Rows of pointing data
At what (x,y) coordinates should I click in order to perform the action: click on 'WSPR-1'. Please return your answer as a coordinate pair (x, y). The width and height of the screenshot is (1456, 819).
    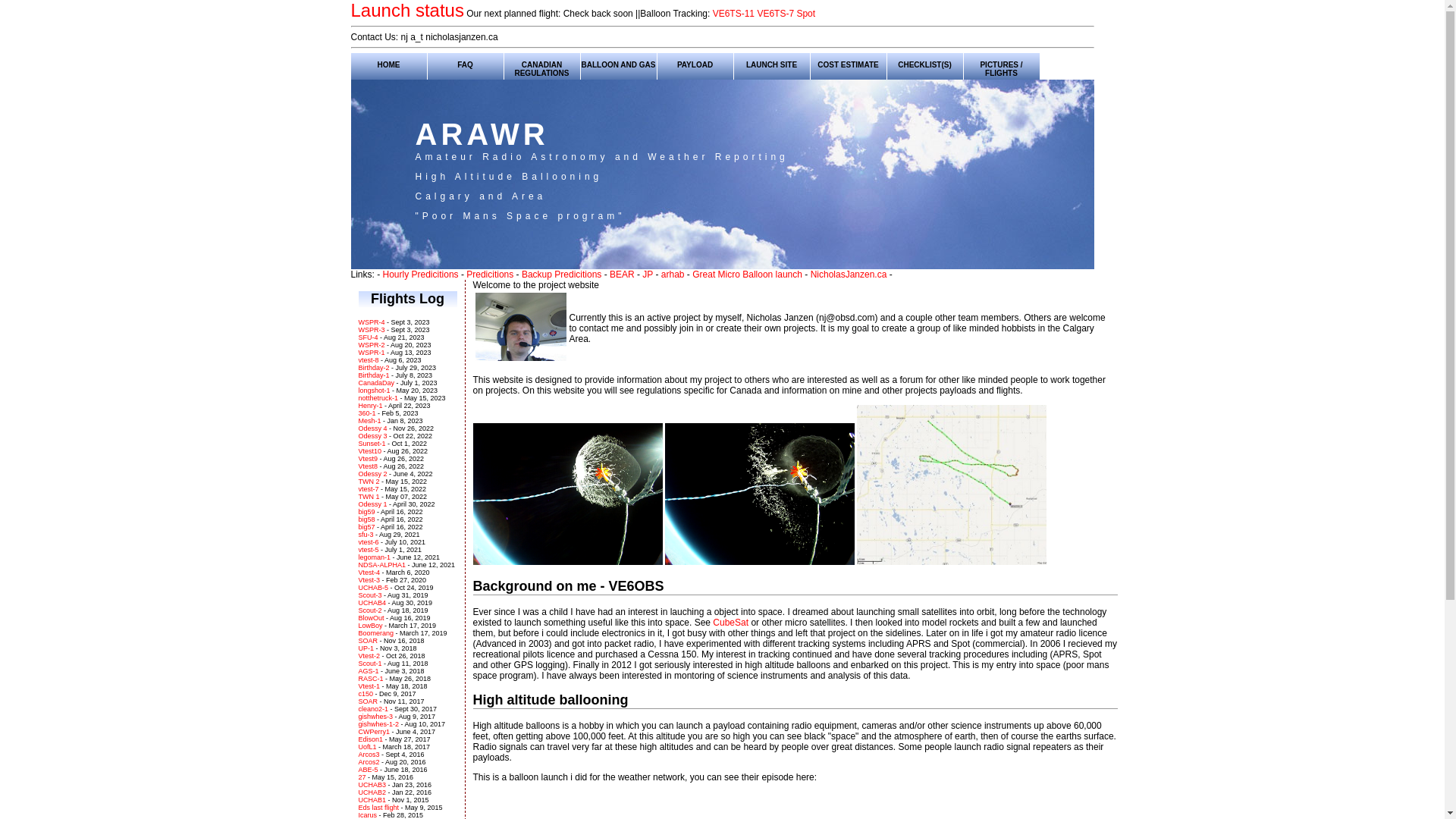
    Looking at the image, I should click on (371, 353).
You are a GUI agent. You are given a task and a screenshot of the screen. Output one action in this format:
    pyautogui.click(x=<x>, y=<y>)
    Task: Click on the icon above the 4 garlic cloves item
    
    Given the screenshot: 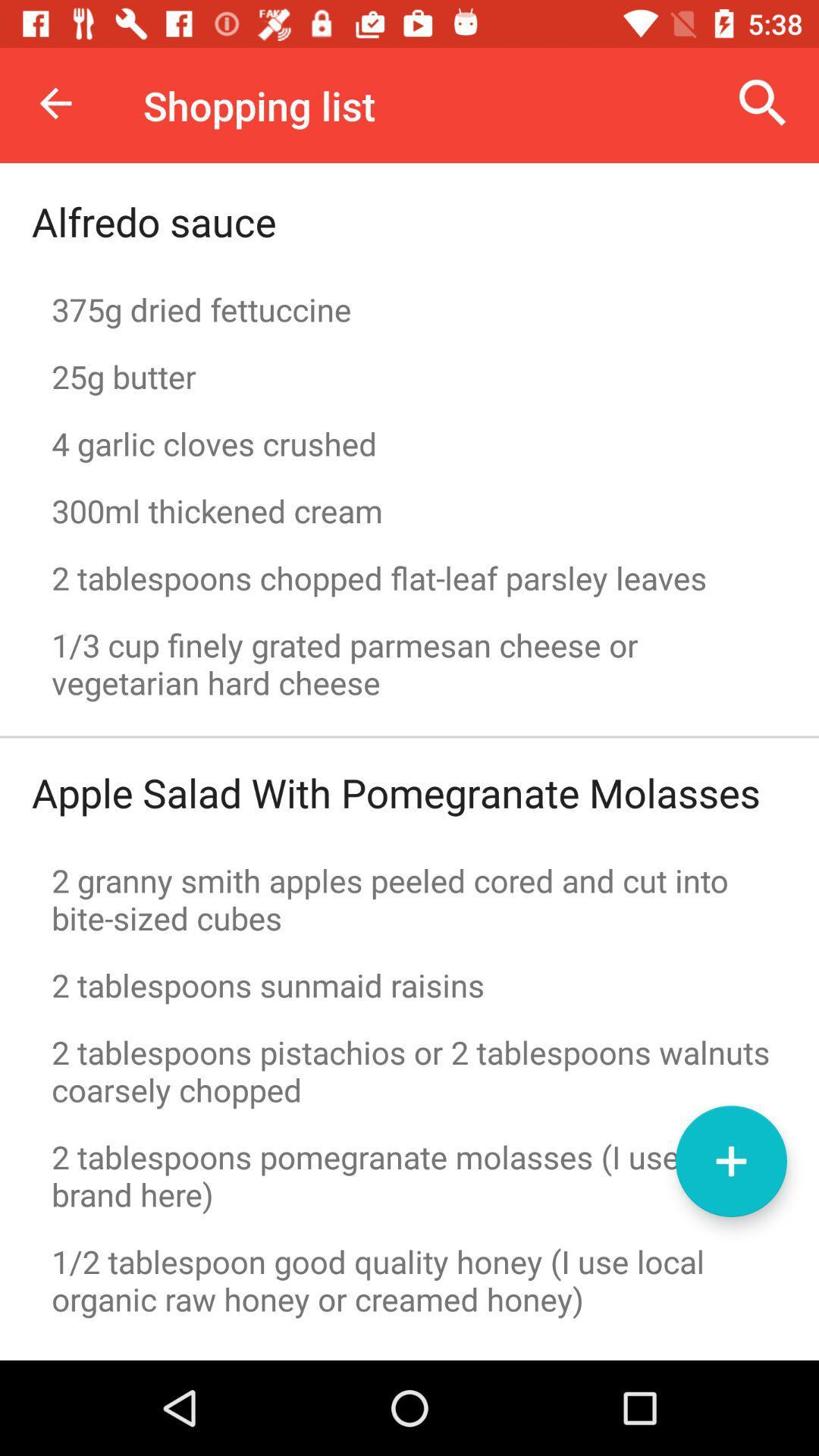 What is the action you would take?
    pyautogui.click(x=410, y=376)
    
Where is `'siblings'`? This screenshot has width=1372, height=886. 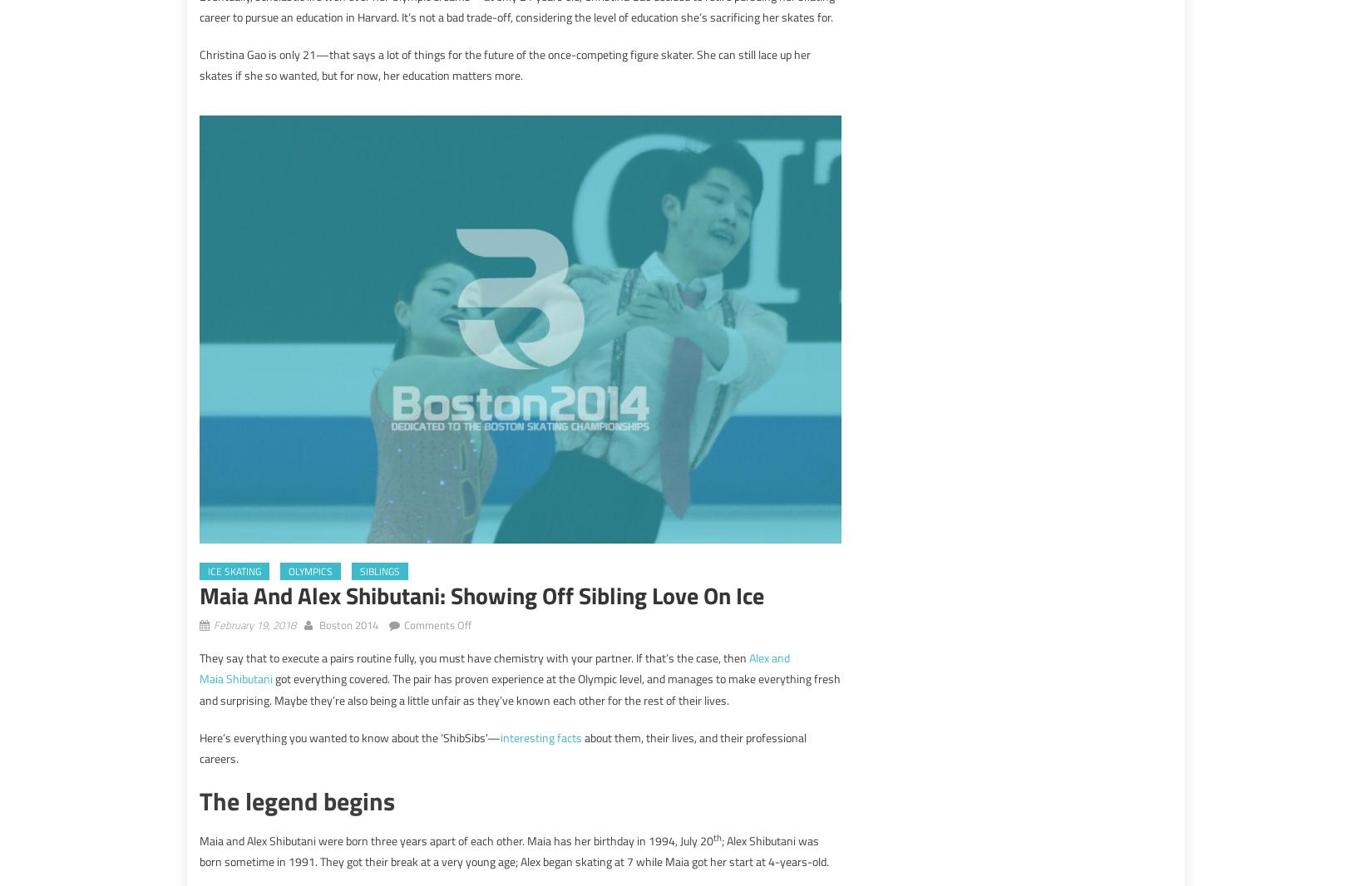
'siblings' is located at coordinates (379, 569).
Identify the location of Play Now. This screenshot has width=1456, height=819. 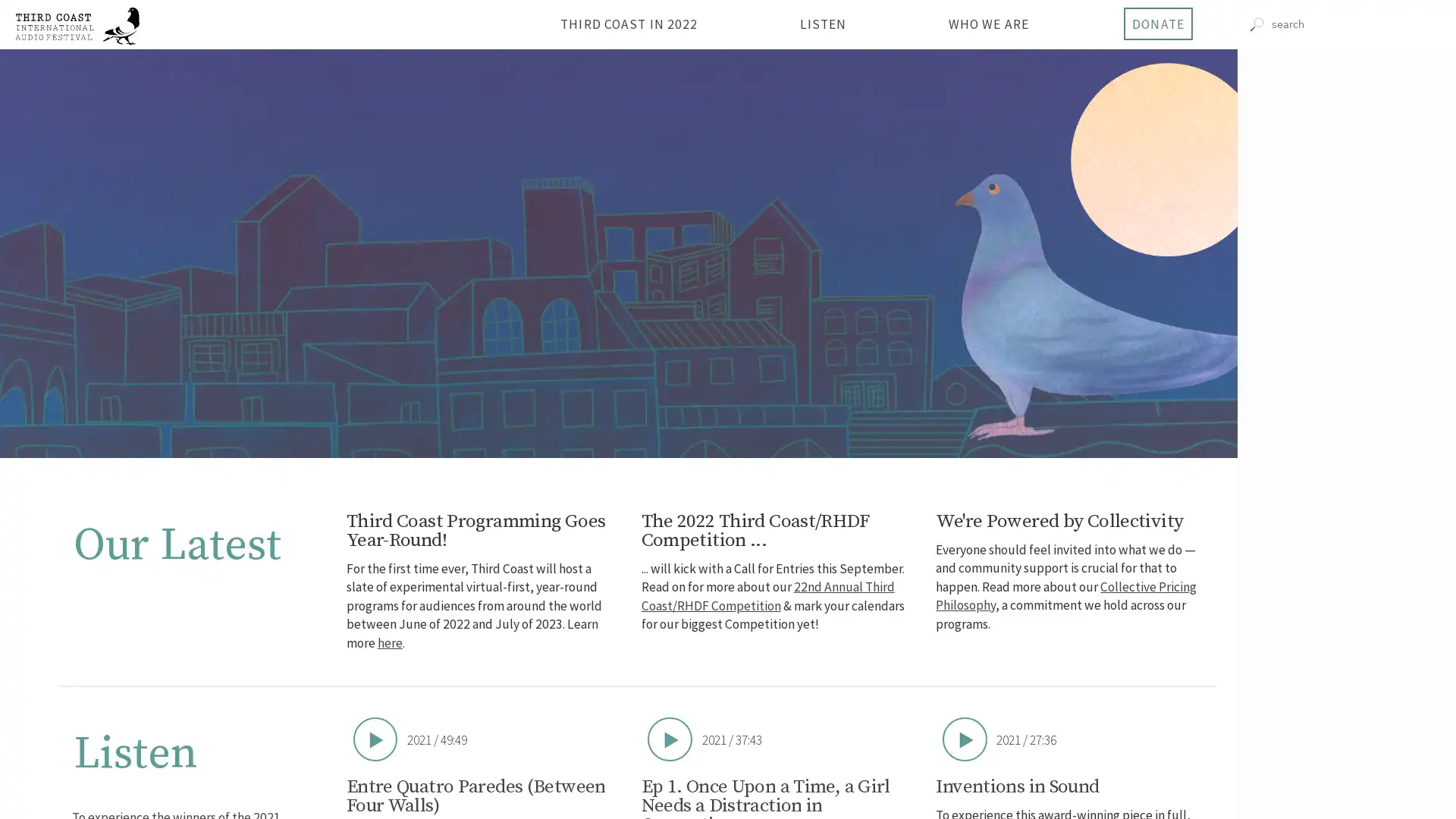
(964, 738).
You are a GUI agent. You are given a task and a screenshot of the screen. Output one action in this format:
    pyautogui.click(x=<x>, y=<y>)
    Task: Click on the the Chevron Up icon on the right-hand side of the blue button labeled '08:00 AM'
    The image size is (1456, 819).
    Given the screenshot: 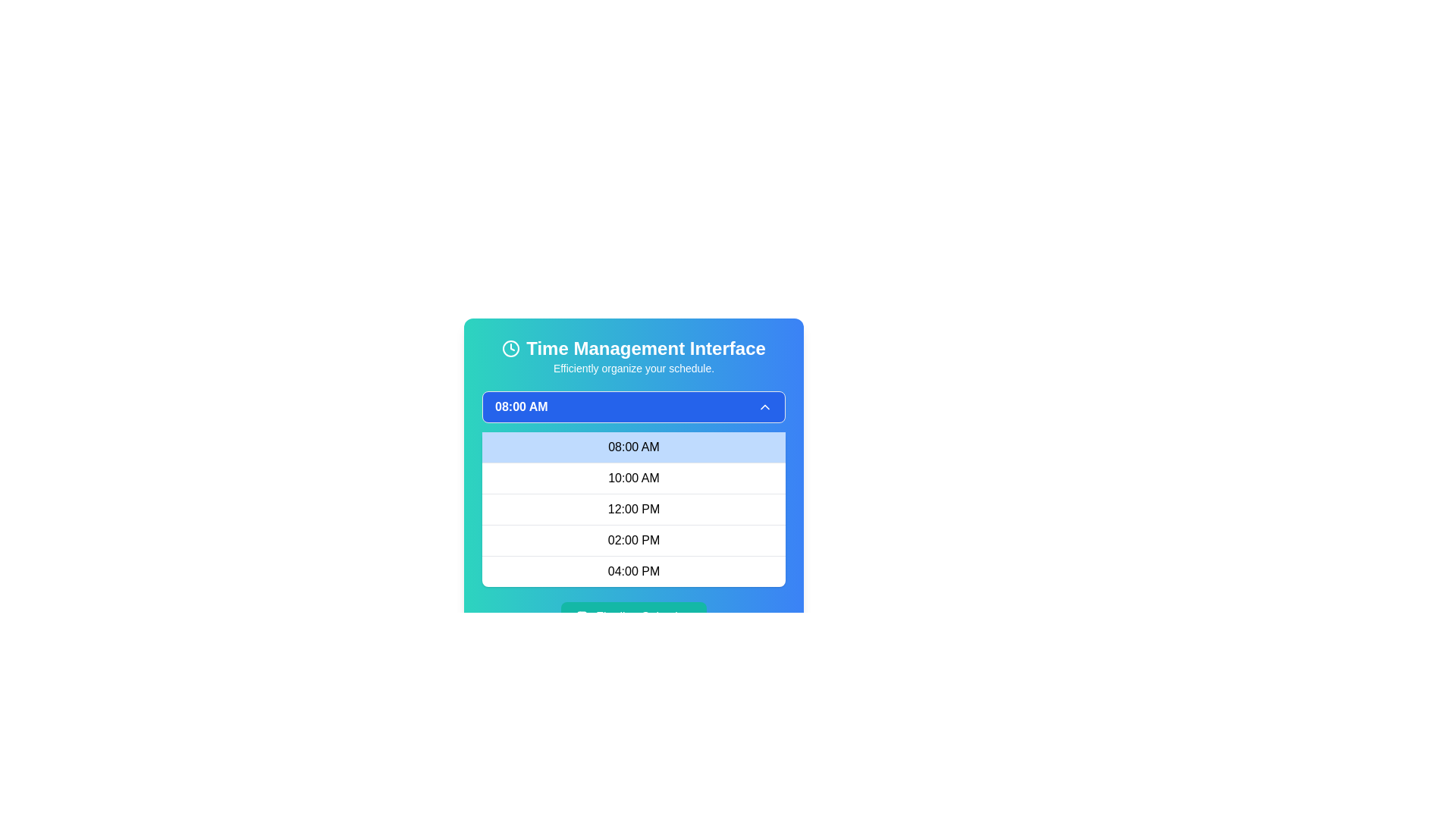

● Given exercise:
Please change "Chevron Up" to "Chevron Down" in the rows, starting at the line that has "has width=1372, height=886." and running through the end of the rows, leaving the rest of those lines as they are. Give back only those lines, without the pictures.

● Output of the task:
Where is `'siblings'`? This screenshot has width=1372, height=886. 
'siblings' is located at coordinates (379, 569).
Identify the location of Play Now. This screenshot has width=1456, height=819. 
(964, 738).
You are a GUI agent. You are given a task and a screenshot of the screen. Output one action in this format:
    pyautogui.click(x=<x>, y=<y>)
    Task: Click on the the Chevron Down icon on the right-hand side of the blue button labeled '08:00 AM'
    The image size is (1456, 819).
    Given the screenshot: 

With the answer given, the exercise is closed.